Mohammad Bin Salman, the de facto leader of the Kingdom and face of the Initiative, has said, “The Saudi and Middle East Green Initiatives are only a start. The Kingdom, the region and the world needs to go much further and faster in combating climate change. Beginning this journey to a greener future has not been easy, but we are not avoiding tough choices. We reject the false choice between preserving the economy and protecting the environment.”
On Sunday, Saudi Arabia’s Minister of Energy Prince Abdulaziz Bin Salman highlighted the Green Initiative as a sign the Kingdom was leading the Gulf and the wider region in moving towards net-zero.
However, Saudi Aramco, the world’s largest oil exporter and source of revenue for the Saudi elite, said days before the forum of the Green Initiative that it plans to raise oil production from 12 million to 13 million barrels of oil per day by 2027. The International Energy Association said in May that for a net-zero future there would be no need for new oil or gas fields, which suggests the Kingdom’s rhetoric of a net-zero future would not come at the cost of reduced revenues from fossil fuels.
The official plan is to offset heightened production by carbon capture and storage, an emerging technology that takes CO2 before it enters the atmosphere and stores it deep in the ground for centuries or millennia. The system, known as the “circular carbon economy”, is yet to be used on a large scale.
But impressive words from Saudi political and business leaders have lost some gleam after it was revealed that the Kingdom, alongside other big carbon emitters like Australia and Brazil, have been lobbying the UN’s Intergovernmental Panel on Climate Change (IPCC) to remove sections of their report which highlighted the need to urgently phase-out fossil fuels.

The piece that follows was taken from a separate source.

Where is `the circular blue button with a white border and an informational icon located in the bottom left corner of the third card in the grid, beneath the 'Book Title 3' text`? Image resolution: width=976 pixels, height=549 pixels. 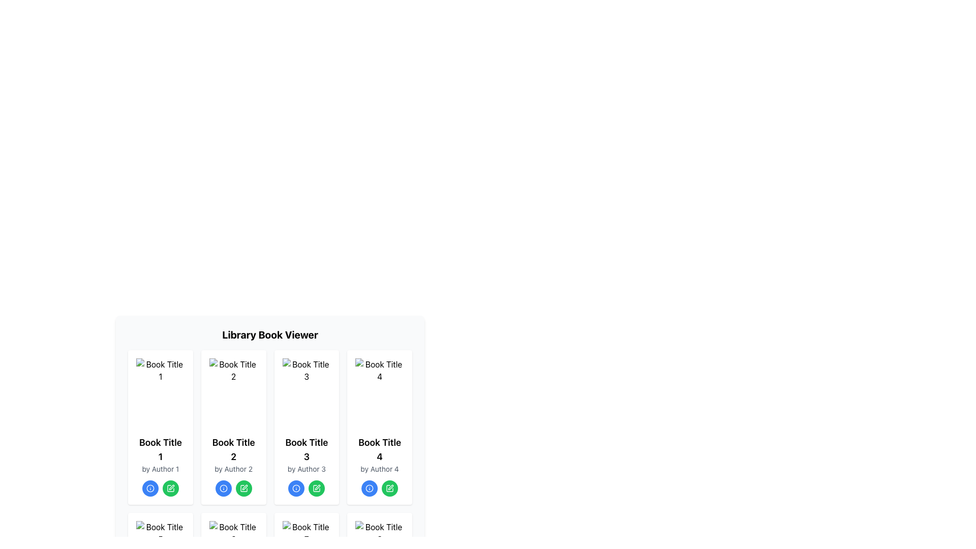
the circular blue button with a white border and an informational icon located in the bottom left corner of the third card in the grid, beneath the 'Book Title 3' text is located at coordinates (296, 487).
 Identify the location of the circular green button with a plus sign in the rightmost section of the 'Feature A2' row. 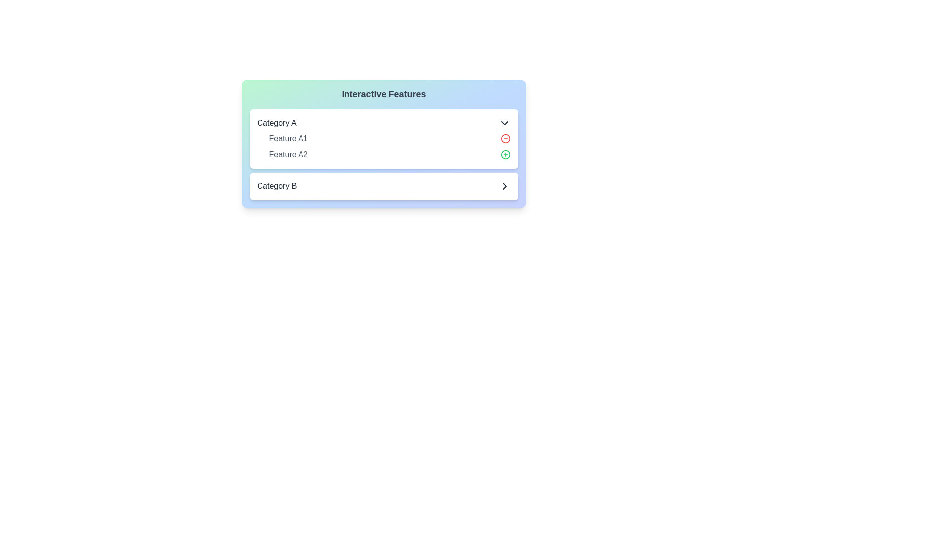
(505, 154).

Documents leaked to Greenpeace show Saudi minister for petroleum and mineral resources told the IPCC authors to “emit” a section in the report that said the “focus of decarbonization efforts in the energy systems sector needs to be on rapidly shifting to zero-carbon sources and actively phasing out all fossil fuels.” The minister said this statement “undermines all carbon removals technologies such as [carbon capture and storage] (CCS)/ [carbon capture and utilization] (CCS) and limits the options for decision [sic] makers to carbon neutrality”.

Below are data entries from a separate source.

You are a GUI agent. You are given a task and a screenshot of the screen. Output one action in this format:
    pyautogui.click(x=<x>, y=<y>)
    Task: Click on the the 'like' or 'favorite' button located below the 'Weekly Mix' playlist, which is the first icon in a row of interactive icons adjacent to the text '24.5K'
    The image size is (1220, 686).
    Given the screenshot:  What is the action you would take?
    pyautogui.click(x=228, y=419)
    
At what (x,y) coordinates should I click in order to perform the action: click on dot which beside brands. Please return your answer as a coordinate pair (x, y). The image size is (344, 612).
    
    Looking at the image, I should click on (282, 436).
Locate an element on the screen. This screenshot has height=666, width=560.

Saudi Arabia is not alone in the Gulf in pursuing fossil fuel revenues with the public aim of investing in renewable energy sources. “This is a transition, we can’t just switch off the tap,” Mariam Almheiri, the United Arab Emirate’s minister for climate change and environment said during a webinar on 26 October. “As we ramp up clean and renewable energy, we will also be ramping down oil and gas production — but at the moment there is still a global need, so we will still be supplying,” she added.

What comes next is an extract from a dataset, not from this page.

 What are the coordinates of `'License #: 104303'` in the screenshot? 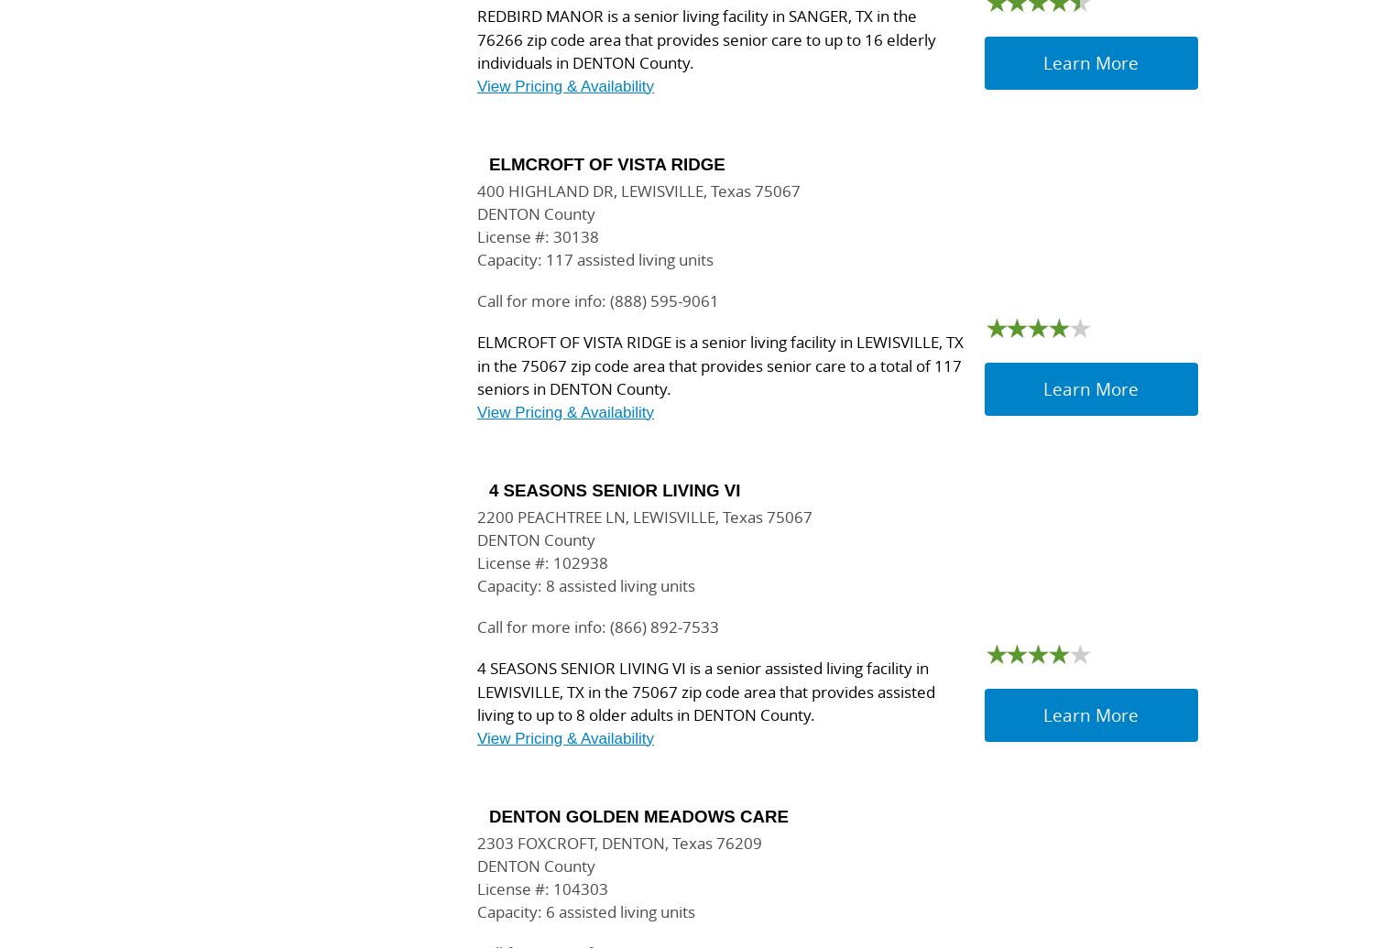 It's located at (541, 887).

Saudi Arabia, which burns oil to generate around 40% of its electricity, would welcome renewable technologies domestically as it would allow for more oil to be exported. Furthermore, the country is faced with a climate catastrophe inside its own borders.
“Saudi Arabia wants oil to be part of the global energy mix for as long as possible,” Jim Krane, author of Energy Kingdoms: Oil and Political Survival in the Persian Gulf, told Al Bawaba. “But the kingdom is also acutely threatened by climate change. Parts of the country could become uninhabitable if things get too bad, climate-wise.”
“If warming trends continue, things could get dangerous. A power outage during a summer heatwave could be a mass casualty event.”
“Saudi Arabia is in a tough spot. It needs climate action to succeed for livability reasons, but it needs to sell oil to keep its economy and political system afloat. The magic bullet would be technology that leverages oil without releasing emissions to the atmosphere. That’s something that doesn’t yet exist.”
The strategy of performing a public push for net-zero carbon emissions whilst continuing to ramp up the global oil supply is dangerous. If the world continues to increase fossil fuel emissions the talks at COP26 will be read by generations to come as the high-point of international greenwashing.